Find the line that contains "Deselect the checked" in the entries below. Restate it and every line after it, word for word, with no pictures.

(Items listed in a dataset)
- Opening Delimiter -
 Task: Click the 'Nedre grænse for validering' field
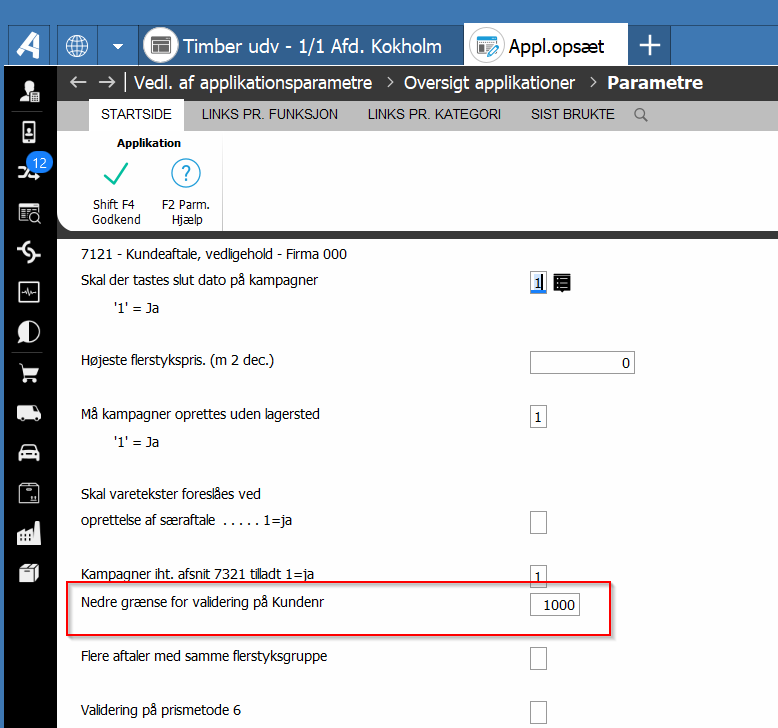pos(554,605)
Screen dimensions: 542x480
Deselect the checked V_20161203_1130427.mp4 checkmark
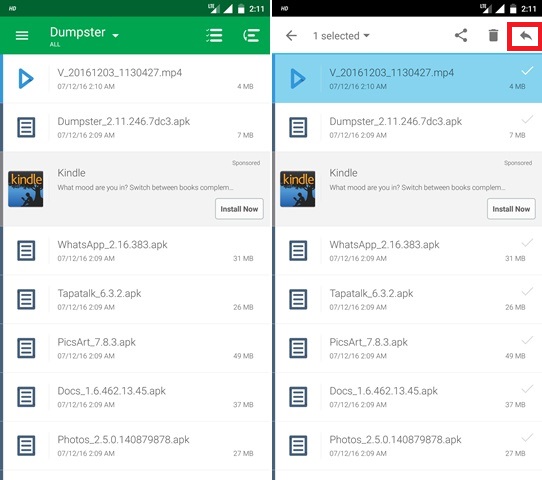click(527, 71)
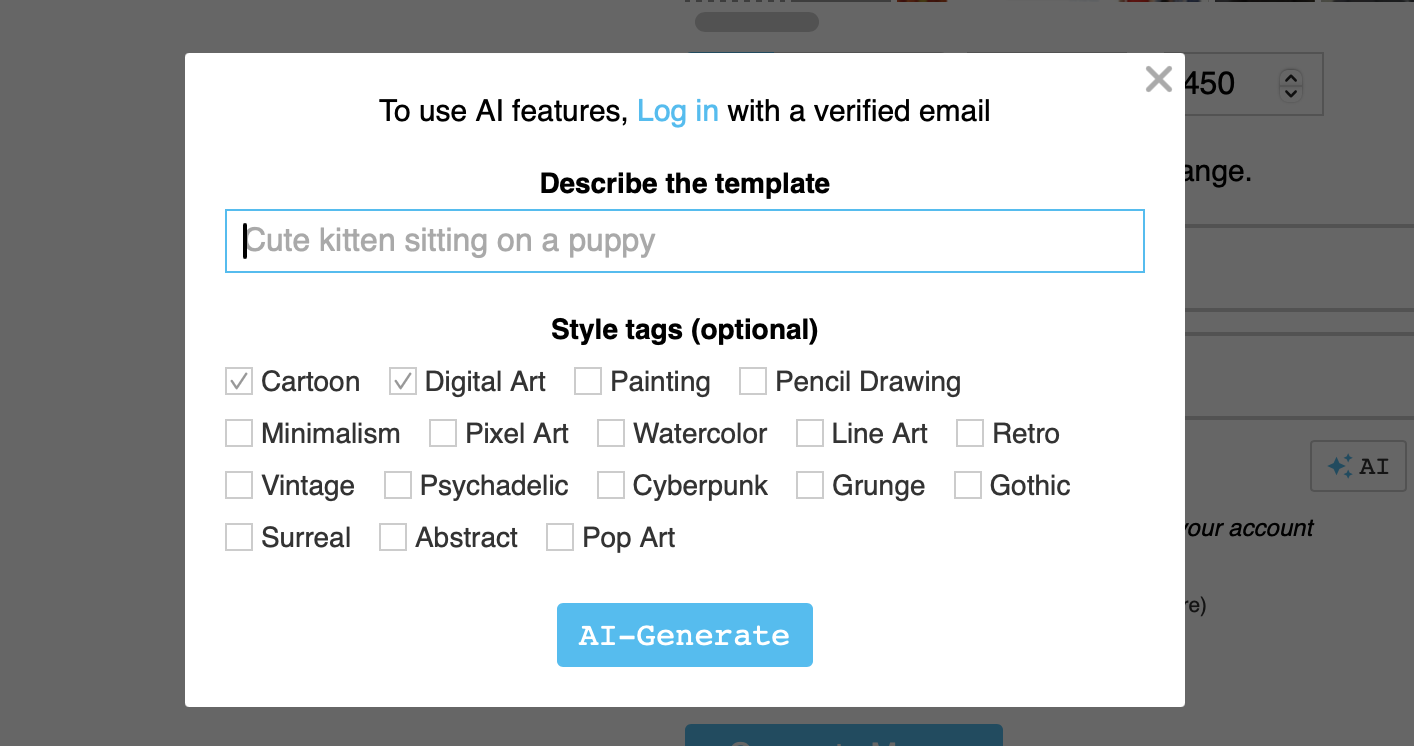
- Closing Delimiter -
● EXPECTED ANSWER
Deselect the checked V_20161203_1130427.mp4 checkmark
click(527, 71)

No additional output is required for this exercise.